* _WHAT YOU NEED TO DO_: Output the lines of the records below exactly, beginning at their first line and ending at the line with "Collapse the body tag fold arrow"; include no pictures.

* _RECORDS FOR THIS EXERCISE_:

----

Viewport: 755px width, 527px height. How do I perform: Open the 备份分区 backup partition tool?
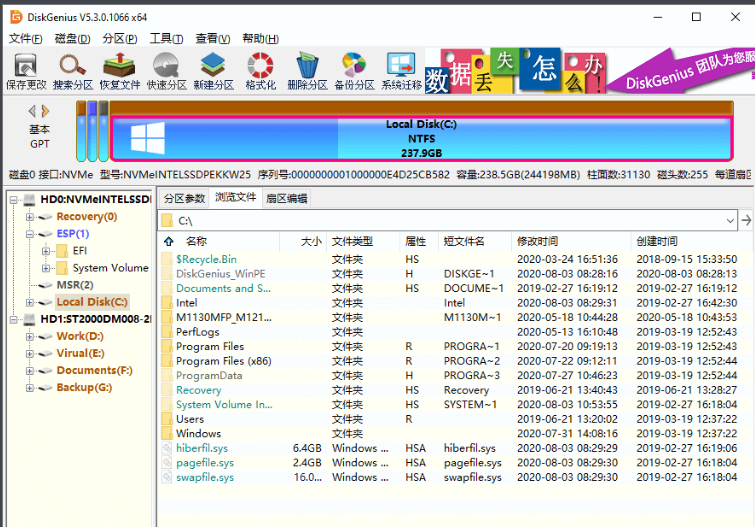pos(353,72)
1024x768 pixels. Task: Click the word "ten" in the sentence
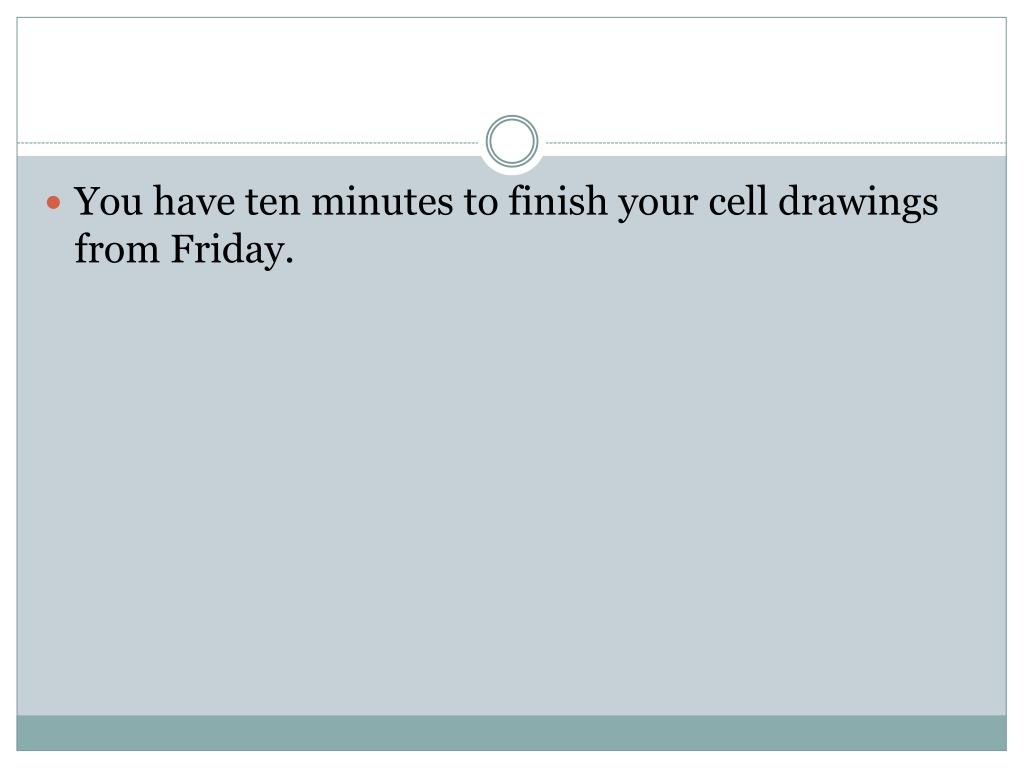tap(273, 202)
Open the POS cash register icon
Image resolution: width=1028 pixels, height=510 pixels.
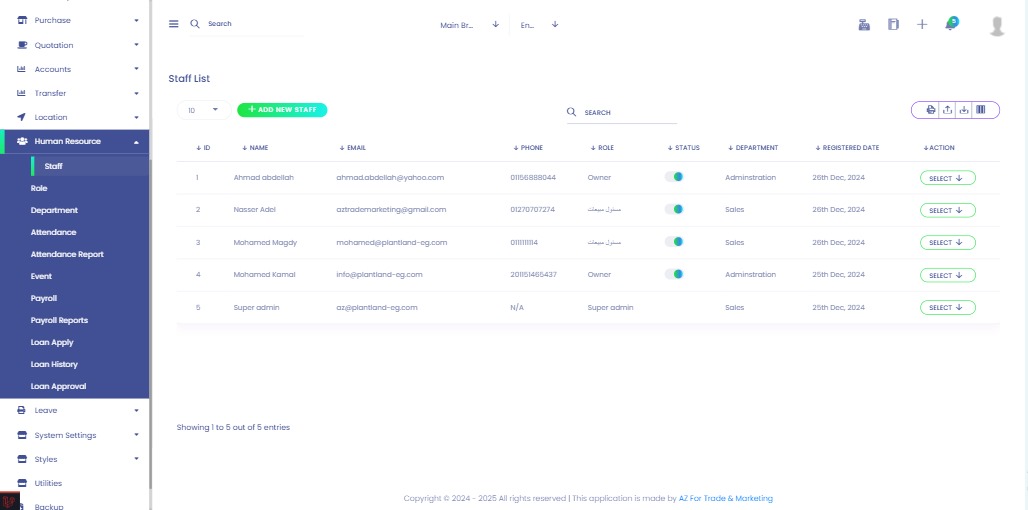pos(864,24)
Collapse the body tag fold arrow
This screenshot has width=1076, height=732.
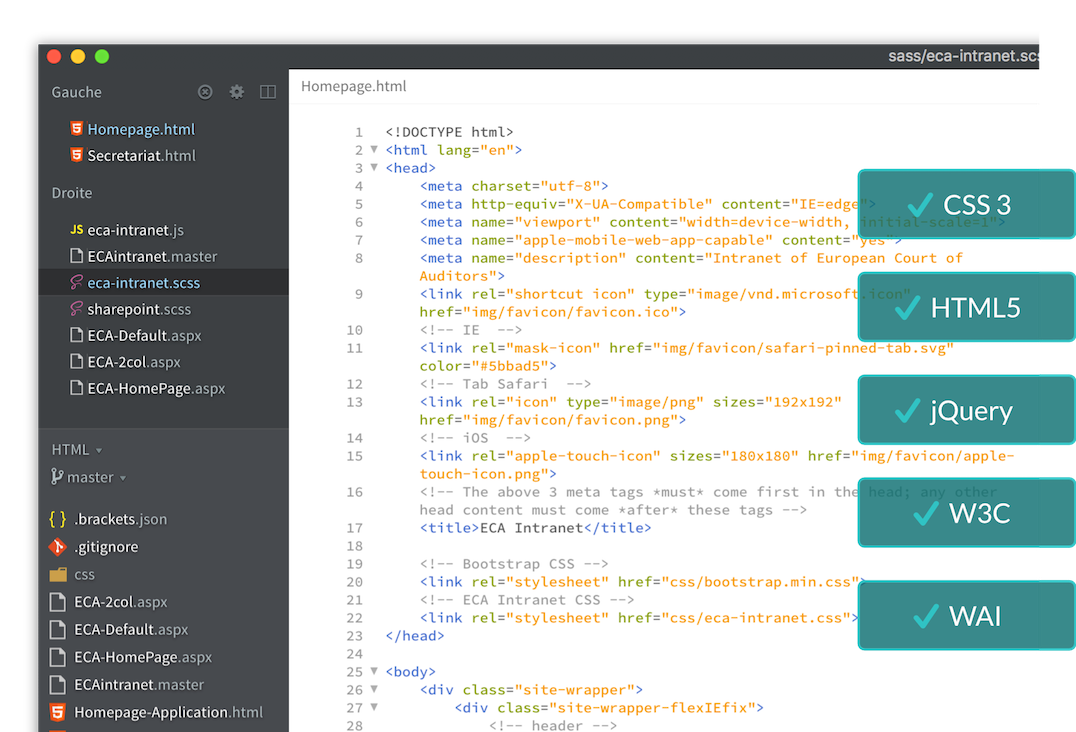374,672
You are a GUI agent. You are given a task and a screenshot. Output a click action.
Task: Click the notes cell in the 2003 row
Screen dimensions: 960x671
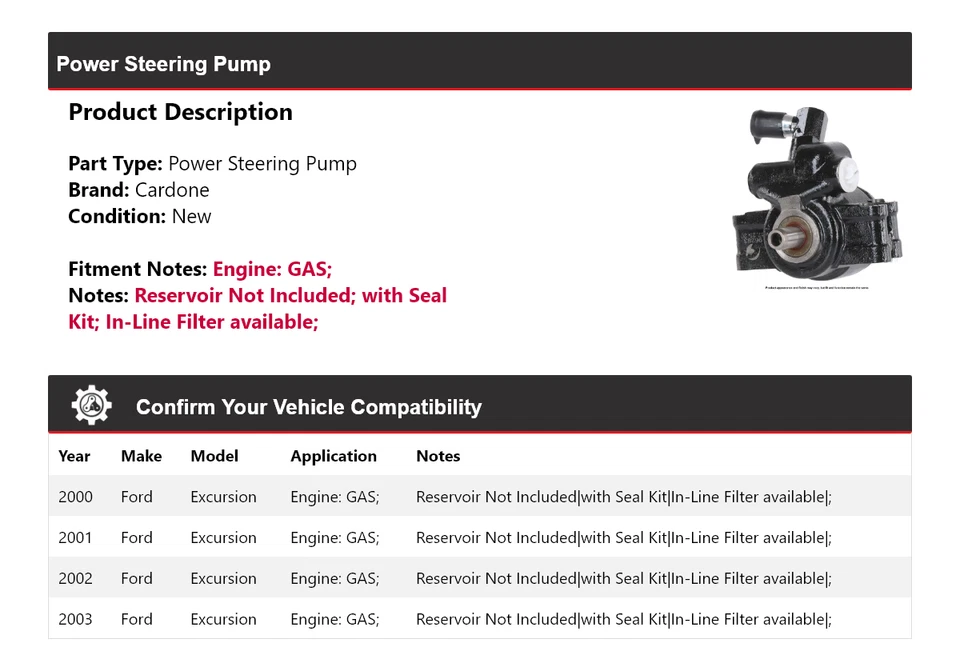click(624, 619)
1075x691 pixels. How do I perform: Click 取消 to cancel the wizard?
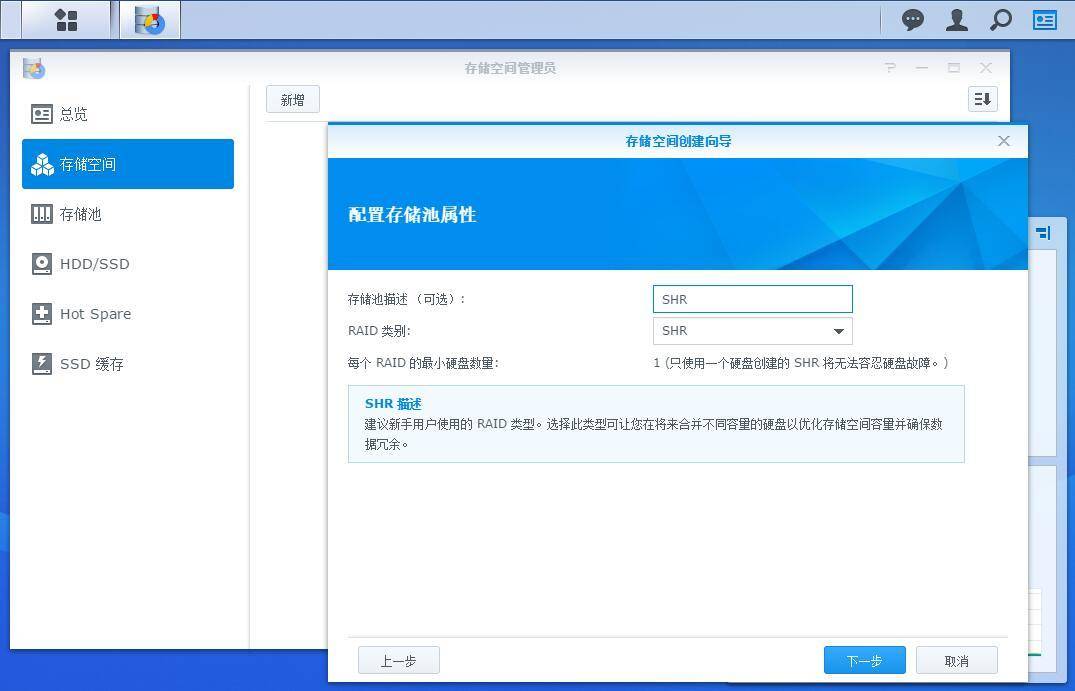point(956,660)
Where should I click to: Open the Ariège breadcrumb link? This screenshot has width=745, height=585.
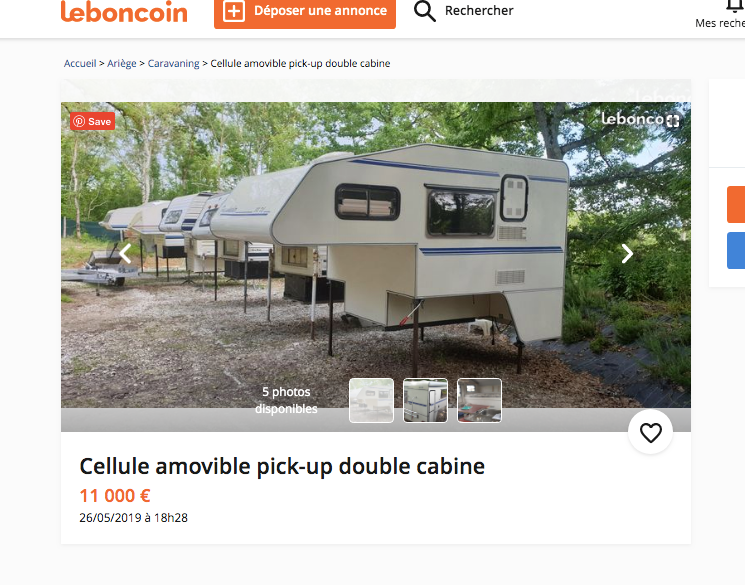tap(122, 63)
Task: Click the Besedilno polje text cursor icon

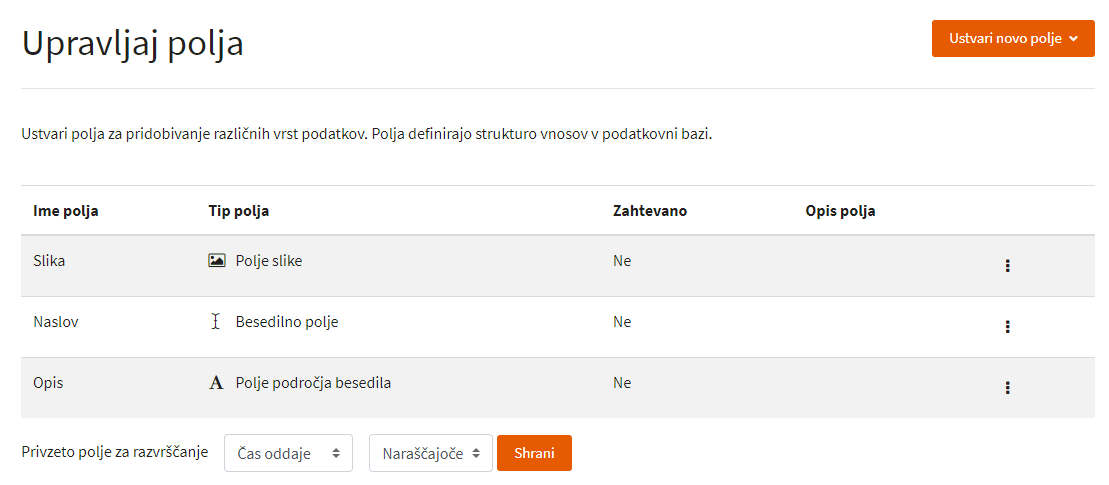Action: 216,322
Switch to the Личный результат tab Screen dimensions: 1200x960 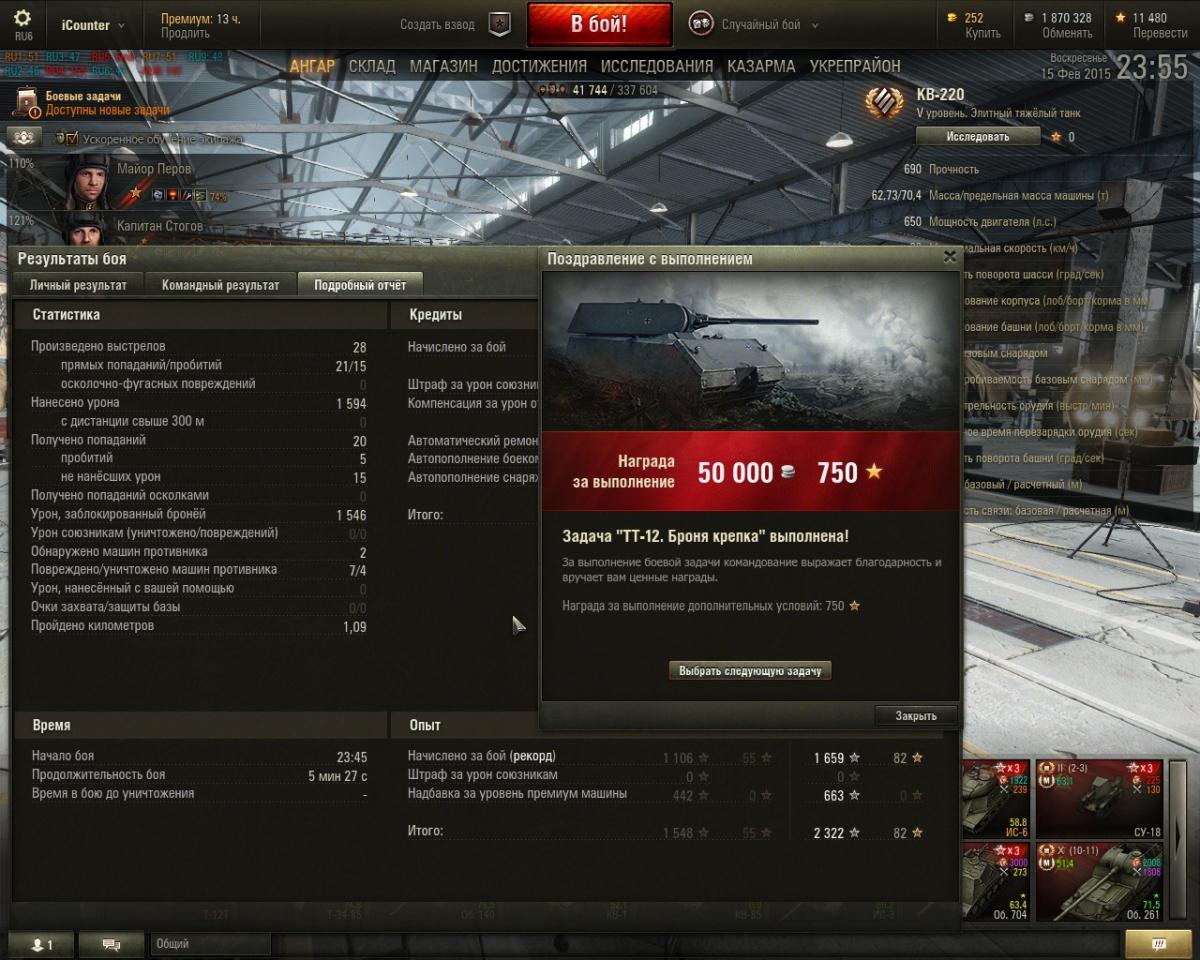(78, 285)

----

* _ANSWER BOX_:
Viewport: 755px width, 527px height. How do I perform: Open the 备份分区 backup partition tool?
pos(353,72)
1024x768 pixels. Task: Click the word "ten" in the sentence
tap(273, 202)
Open the POS cash register icon
Image resolution: width=1028 pixels, height=510 pixels.
pos(864,24)
Collapse the body tag fold arrow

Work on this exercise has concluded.